Nasa expects TESS to detect thousands more previously unknown worlds, perhaps hundreds of them Earth-sized or “super-Earth”-sized – no larger than twice as big as our home planet.

Such worlds are believed to stand the greatest chance of having rocky surfaces or oceans, and are thus considered the most promising candidates for the evolution of life, as opposed to gas giants similar to Jupiter or Neptune.

The spacecraft will be looking for a phenomenon known as a transit, where a planet passes in front of its star, causing a periodic and regular dip in the star’s brightness.

Nasa’s Kepler spacecraft used the same method to spot more than 2,600 confirmed exoplanets, most of them orbiting faint stars 300 to 3,000 light-years away.

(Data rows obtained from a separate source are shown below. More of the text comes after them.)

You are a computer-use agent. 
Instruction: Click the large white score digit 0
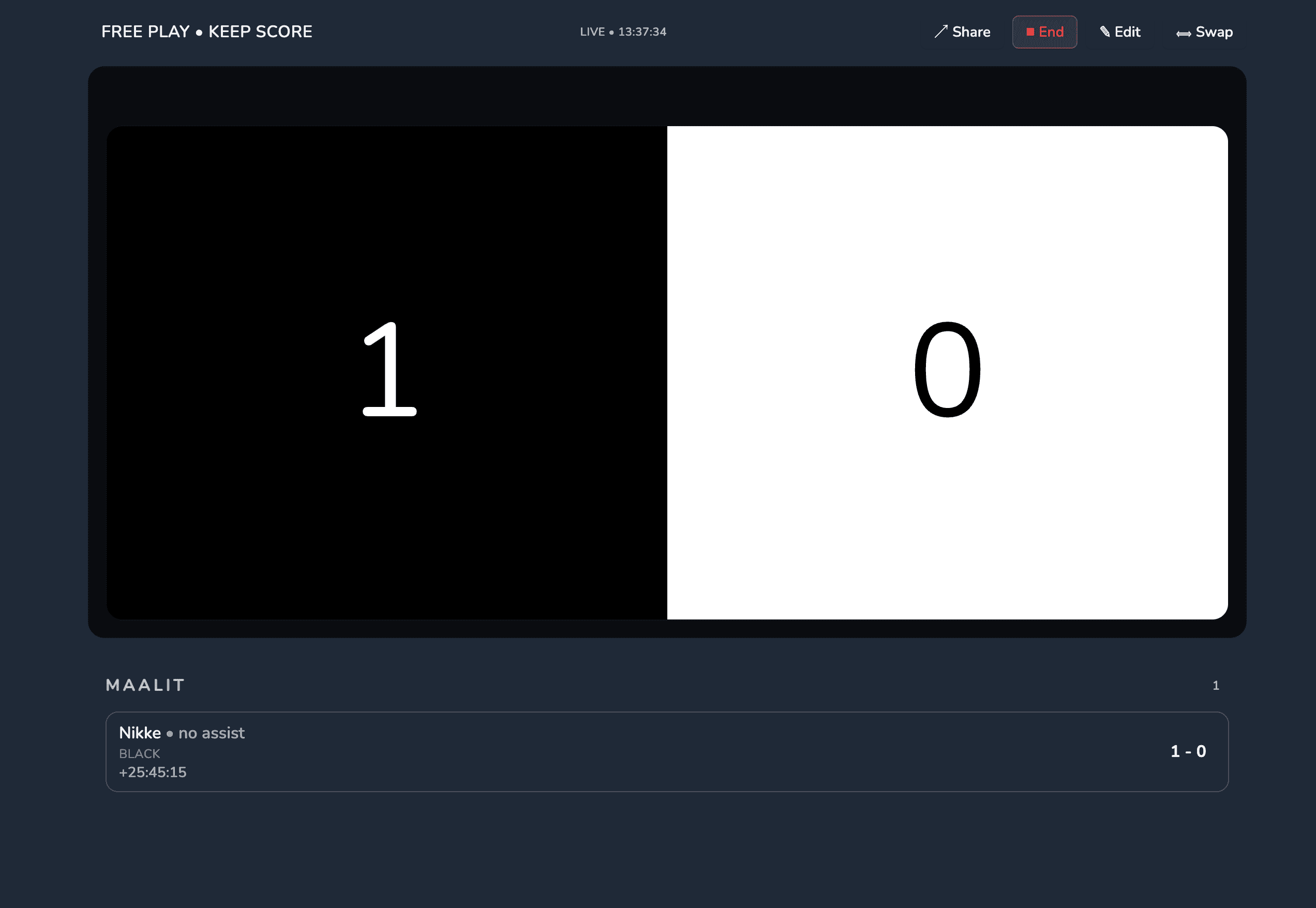tap(947, 370)
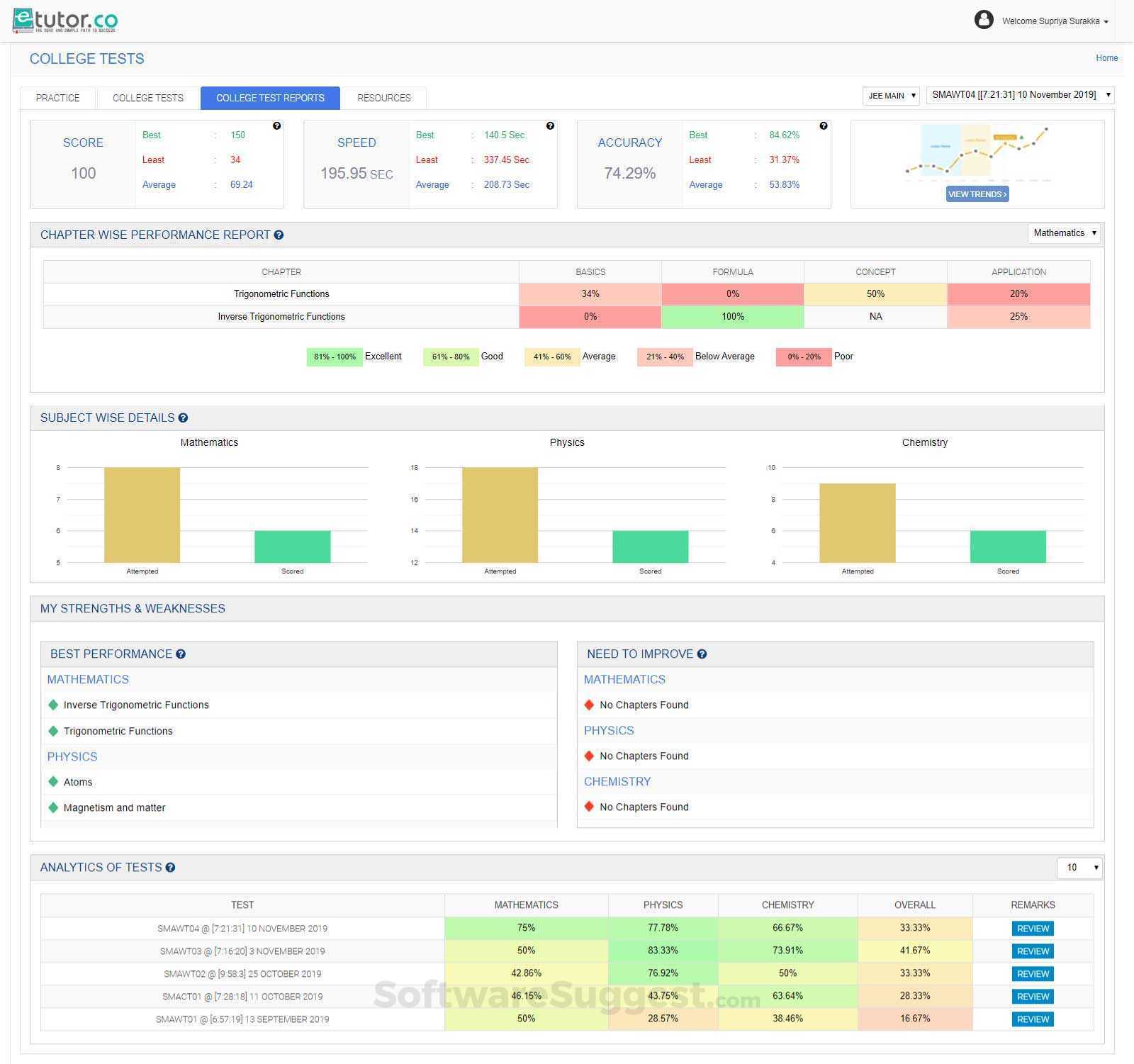Click the Need To Improve help icon
The image size is (1134, 1064).
702,654
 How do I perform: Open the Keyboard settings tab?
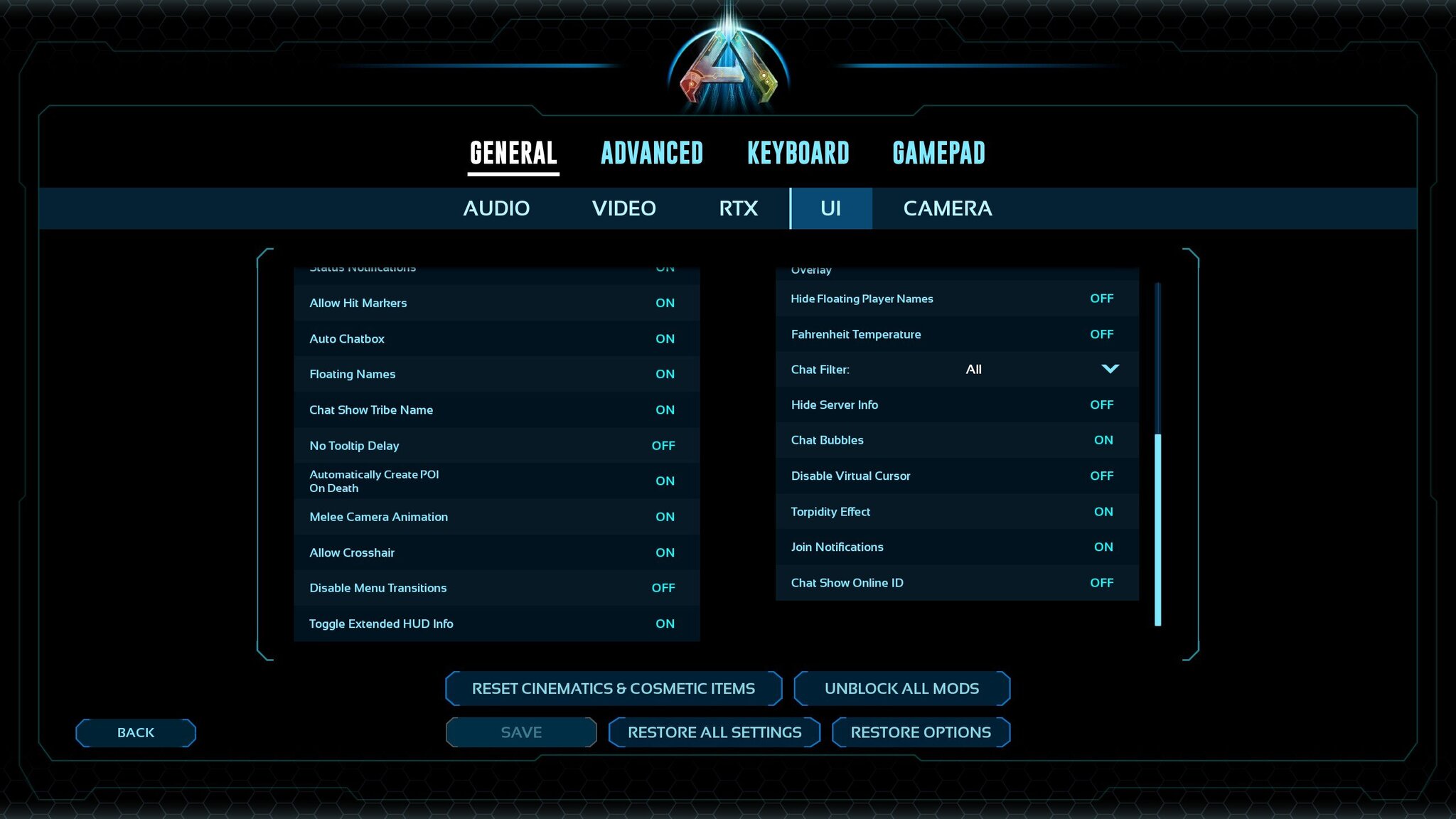[798, 154]
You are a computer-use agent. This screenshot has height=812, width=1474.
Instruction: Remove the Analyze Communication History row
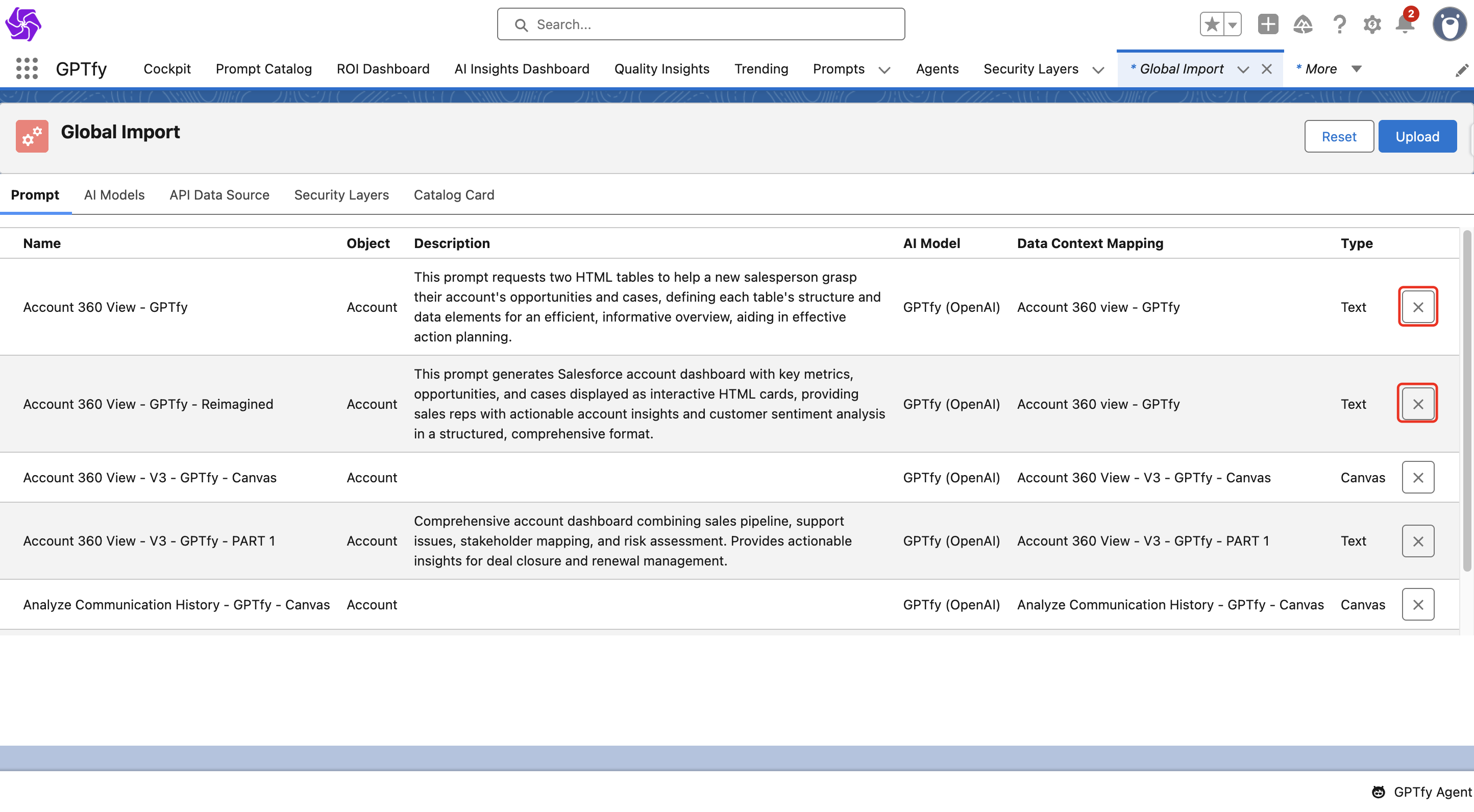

But unlike Kepler, which fixed its glare on stars within a tiny fraction of the sky, TESS will scan the majority of the heavens for shorter periods and focus much of its attention on stars called red dwarfs, which are smaller, cooler and longer-lived than our Sun.

Astronomers hope to end up with anywhere from 10 to 30 more rocky exoplanets for further study.

The new probe will take about 60 days to attain its highly elliptical, first-of-a-kind orbit that will loop TESS between Earth and the Moon every two and a half weeks.

Kepler’s positioning system broke down in 2013, about four years after its launch, and it has nearly run out of fuel.

“So it’s perfect timing that we’ll be launching TESS to continue the great activity of looking for planets around stars other than our Sun and thinking about what it might mean for life in the universe,” Paul Hertz, Nasa’s director of astrophysics, told reporters at a news briefing in Washington on Wednesday.

TESS, roughly the size of a refrigerator with solar-panel wings, is equipped with four special cameras to survey 200,000 stars that are relatively near the Sun and thus among the brightest in the sky, seeking out those with planets of their own.